Here is the set up. I have a balance and two
identical beakers, which I fill with exactly the same amount of water, except in one of
the beakers there is a submerged ping pong ball tethered to the base of the beaker. And
in the other there is an identically sized ball but made of acrylic. So it is denser
than water and it is supported by a thread. Now I want you to make a prediction. If I
were to release this balance and allow it to rotate freely, which way do you think it
would tip, toward the acrylic ball, toward the ping pong ball or would it remain perfectly
balanced? You can make your selection by clicking on one of the on screen annotations or clicking
a link in the description.>>If they are both displacing the same amount,
like, I think it won’t rotate. So, yes, it will not rotate.>>Stay balanced.>>The ping pong ball does have mass, albeit
not very much. I would predict that this end will sink.>>I almost feel like this end would lift,
because it is lighter than … but it wouldn’t be pulling, because it is tethered to the
lever. I don’t know.>>I am thinking it would go this way.

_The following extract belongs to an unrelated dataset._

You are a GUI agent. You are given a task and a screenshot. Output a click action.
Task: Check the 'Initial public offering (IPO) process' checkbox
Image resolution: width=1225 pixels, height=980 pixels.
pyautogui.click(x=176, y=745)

I am
thinking because of the tension that is pulling this up.>>So I guess if your summing the forces,
this one is more. So then this is going to rise. No… All right. So I just switched
my mind. I am going to go with this one is going to rise.>>But, I mean, it seems like this shouldn’t
be contributing any force to this side, because it is suspended and the forces are balanced.>>That means you would have more of a normal
force on this side and it would tip that way.>>It will tip down on the ping pong ball
side?>>Yeah, definitely the ping pong ball side.>>Yeah. That is so weird.>>So now you think it is going to up on this
side and down on this side.>>Are you ready? Three, two, one.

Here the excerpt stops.